In tale contesto, con valutazione condivisa dal collegio, il giudice che ha emesso l'ordinanza reclamato ha ritenuto non necessaria una ulteriore attività istruttoria, rinviando per la decisione dopo lo svolgimento della prima udienza. D'altronde, una volta ammessi i fatti posti a fondamento della domanda, l'attività residua ha avuto ad oggetto la qualificazione giuridica dei medesimi.
Alcuna attività istruttoria, dunque, era necessaria. Solo con l'atto di reclamo, infatti, , pur non contestando ancora una Controparte_1 volta il possesso del terreno ai lati della strada in capo all'allora ricorrente, ha inteso fornire una diversa rappresentazione dello stato dei luoghi, lamentando, poi, l'omessa audizione degli informatori e delle parti.
In questo modo, tuttavia, non viene mossa alcuna effettiva contestazione all'ordinanza reclamata, perché la revisione richiesta attiene non già al contenuto della medesima in rapporto alle circostanze dedotte dalle parti, ma rispetto ad uno stato di fatto del tutto nuovo. Giova rammentare che i motivi di reclamo possono concretarsi sia in errores in procedendo, cioè quei vizi consistenti nell'applicazione erronea delle regole sul procedimento con violazione della competenza e della corretta designazione del giudice per la trattazione e compromissione del contraddittorio, che in errores in iudicando ovvero quelli ricadenti sulle disposizioni di legge da applicare al caso concreto;
ma tali doglianze possono anche integrare circostanze e motivi sopravvenuti alla proposizione del gravame configurando il reclamo alla stregua di un atto di impugnazione a motivi illimitati.
La portata di tali principi va bene intesa.
La caratteristiche del reclamo di cui all'art. 669 terdecies c.p.c., pur nell'ampiezza dei motivi deducibili, non consente alle parti di modificare liberamente le proprie allegazioni, con la conseguenza che la parte reclamante, che innanzi al giudice a quo propone un fatto in un certo modo, non può successivamente diversamente articolarlo innanzi al Collegio (in questo senso,
Tribunale di Palermo, sez. II , 22/03/2019, in DeJure), pena un'inammissibile irrazionalità ed antieconomicità del sistema processuale complessivo, nonché una compromissione del fondamentale principio di lealtà processuale tra le parti.

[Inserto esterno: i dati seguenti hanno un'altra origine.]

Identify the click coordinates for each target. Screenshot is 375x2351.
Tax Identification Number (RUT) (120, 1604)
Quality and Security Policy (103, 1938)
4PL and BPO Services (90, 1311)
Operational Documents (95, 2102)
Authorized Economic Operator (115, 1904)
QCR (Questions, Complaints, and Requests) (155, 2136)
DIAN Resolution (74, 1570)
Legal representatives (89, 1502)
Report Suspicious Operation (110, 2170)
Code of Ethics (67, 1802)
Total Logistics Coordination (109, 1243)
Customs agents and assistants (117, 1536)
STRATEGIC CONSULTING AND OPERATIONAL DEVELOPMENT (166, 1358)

D'altronde, il reclamo è comunque uno strumento di gravame, sicchè la contestazione dell'ordinanza impugnata, per quanto libera, deve pur sempre evidenziare un qualche collegamento con il giudizio nel quale è stata emessa.

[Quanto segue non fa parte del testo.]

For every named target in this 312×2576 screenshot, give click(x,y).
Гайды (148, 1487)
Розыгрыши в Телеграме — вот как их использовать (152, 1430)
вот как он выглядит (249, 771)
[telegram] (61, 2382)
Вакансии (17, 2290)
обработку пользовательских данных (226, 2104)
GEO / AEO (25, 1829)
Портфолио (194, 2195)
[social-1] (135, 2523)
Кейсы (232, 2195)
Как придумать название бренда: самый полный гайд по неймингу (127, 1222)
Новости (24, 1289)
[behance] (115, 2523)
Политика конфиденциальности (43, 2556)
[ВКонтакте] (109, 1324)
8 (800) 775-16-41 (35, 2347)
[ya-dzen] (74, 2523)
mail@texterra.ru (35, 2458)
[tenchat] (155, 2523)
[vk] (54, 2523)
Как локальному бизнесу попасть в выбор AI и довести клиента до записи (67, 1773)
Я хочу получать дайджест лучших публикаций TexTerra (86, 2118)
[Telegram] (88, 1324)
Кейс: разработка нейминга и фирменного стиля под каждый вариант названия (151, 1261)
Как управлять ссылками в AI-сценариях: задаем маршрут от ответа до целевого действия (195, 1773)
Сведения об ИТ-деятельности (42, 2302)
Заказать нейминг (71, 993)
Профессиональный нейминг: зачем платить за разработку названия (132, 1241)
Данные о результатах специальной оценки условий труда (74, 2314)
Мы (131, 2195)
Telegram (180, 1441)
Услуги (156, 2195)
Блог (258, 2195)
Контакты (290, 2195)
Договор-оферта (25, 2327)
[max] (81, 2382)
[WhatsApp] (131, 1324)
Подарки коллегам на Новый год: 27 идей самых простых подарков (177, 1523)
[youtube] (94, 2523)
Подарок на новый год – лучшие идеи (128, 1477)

In altri termini, il reclamante può certamente contestare la ricostruzione dei fatti operata dal primo giudice o, come nel caso di specie, la qualificazione del comportamento processuale di contestazione o non contestazione, purché l'errore dal quale risulta affetta l'ordinanza risulti dagli atti di causa.
Nella specie, invece, il reclamante ha solo provveduto a mutare il quadro fattuale inizialmente non contestato ed ammesso davanti al primo giudice, motivando, quindi, il reclamo su tale diverso quadro fattuale. Per l'effetto, non possono spiegare alcuna influenza in questa sede tanto la nuova allegazione circa l'effettiva ampiezza della strada dopo l'allargamento e prima di tale attività.

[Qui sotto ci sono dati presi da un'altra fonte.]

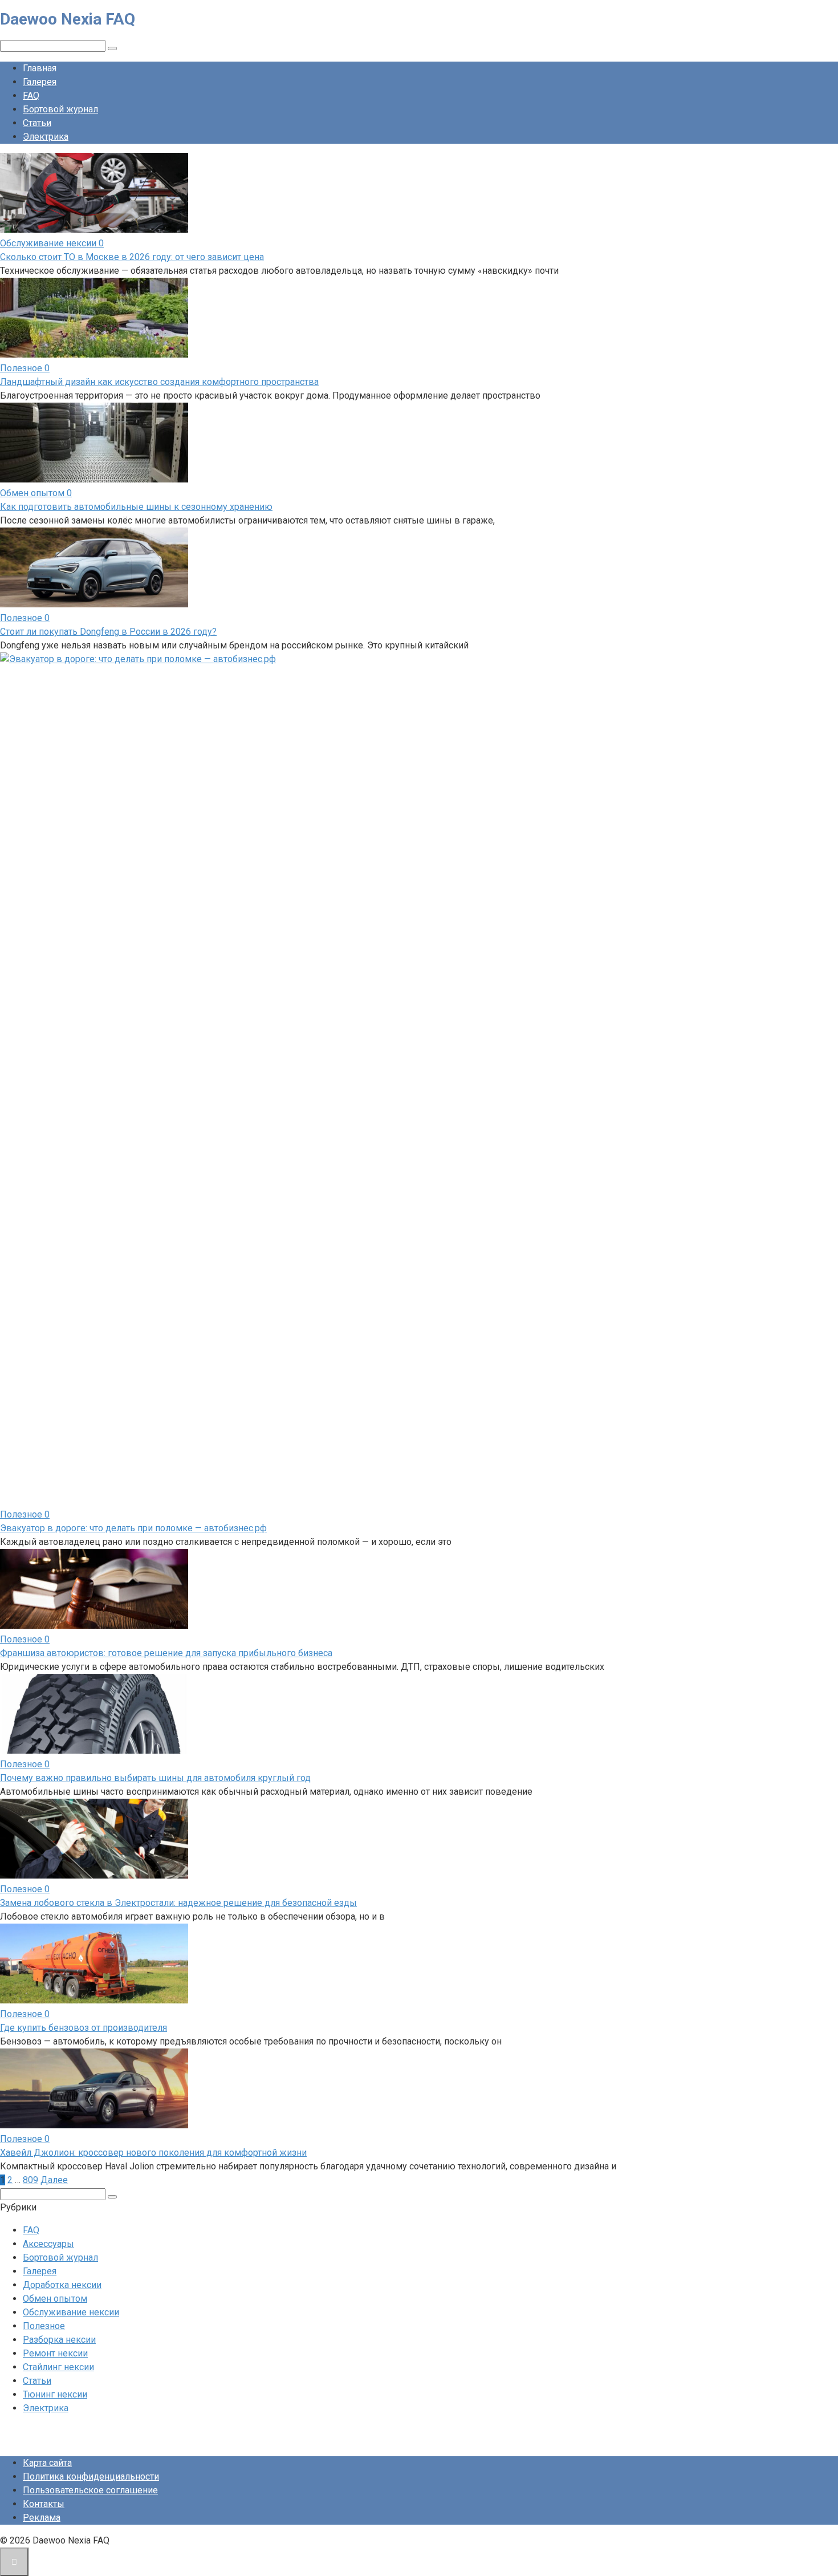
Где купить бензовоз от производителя (83, 2027)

D'altronde è lo stesso reclamante ad aver affermato dinanzi al giudice di prime cure di aver provveduto ad ampliare la strada da 2,80 m a 3,40 m, ma comunque entro i 5 metri previsti dall'atto di donazione. Allo stesso modo, è del tutto nuova l'allegazione circa la presenza di una recinzione sul terreno di
, con conseguente impossibilità di “spoglio” del terreno. Controparte_1
La circostanza, invero, oltre che nuova, sarebbe anche del tutto ininfluente.
Da un lato, infatti, non è chiarito dove si trovi questa recinzione, se quindi segua o meno tutta la lunghezza della strada nella parte in cui la stessa insiste sul terreno dell'allora ricorrente. Dall'altro lato, va ancora una volta precisato che il ricorrente in reintegrazione ha dedotto il possesso del terreno che si trova ai lati della strada larga originariamente larga 2,80 m. Per l'effetto, incontestato il possesso in tali termini, qualunque attività di ampliamento della strada, di fatto, si è tradotta nella sottrazione della corrispondente porzione di terreno in possesso dell'allora ricorrente.
Infine, giova comunque osservare che dalla documentazione fotografica allegata alla perizia di parte ricorrente in possessoria e depositata dinanzi al giudice a quo, anch'essa mai contestata circa la sua rispondenza allo stato di fatto, non si evidenzia la presenza di recinzioni lungo il tracciato sul quale sarebbe avvenuta l'attività di allargamento della strada. Del tutto priva di rilievo è, poi, l'identificazione dei confinati con il terreno del ricorrente in possessoria con altri soggetti, diversi da quelli indicati dal medesimo. In definitiva, il reclamo è infondato.
4. Le spese di lite.
Le spese di lite seguono la soccombenza e vengono liquidate in dispositivo secondo i criteri di cui al D.M. n. 55/2014, con applicazione dello scaglione da € 5.201 a € 26.000, in quanto pur essendo la causa di valore indeterminabile e non potendo trovare applicazione l'art. 15 c.p.c. (non essendo presenti in atti visure), il valore effettivo della controversia per la complessità bassa delle questioni, la snellezza del rito, l'assenza di attività istruttoria, rende applicabile lo scaglione richiamato (arg. da Cass. n.968/2022). Visto l'esito del reclamo e considerato il disposto dell'art. 13, co.
1-quater del D.P.R. n. 115/2002, ricorrono le condizioni per dare atto della sussistenza dell'obbligo di versamento, da parte del reclamante dell'ulteriore importo a titolo di contributo unificato pari a quello dovuto per il reclamo, se dovuto, mandando alla Cancelleria per le cure del relativo adempimento.
P.Q.M.
Il Collegio, definitivamente pronunziando, disattesa ogni contraria istanza, difesa ed eccezione, così decide: 1) RIGETTA il reclamo;
2) CONDANNA il reclamante al pagamento in favore di Parte_1 [...]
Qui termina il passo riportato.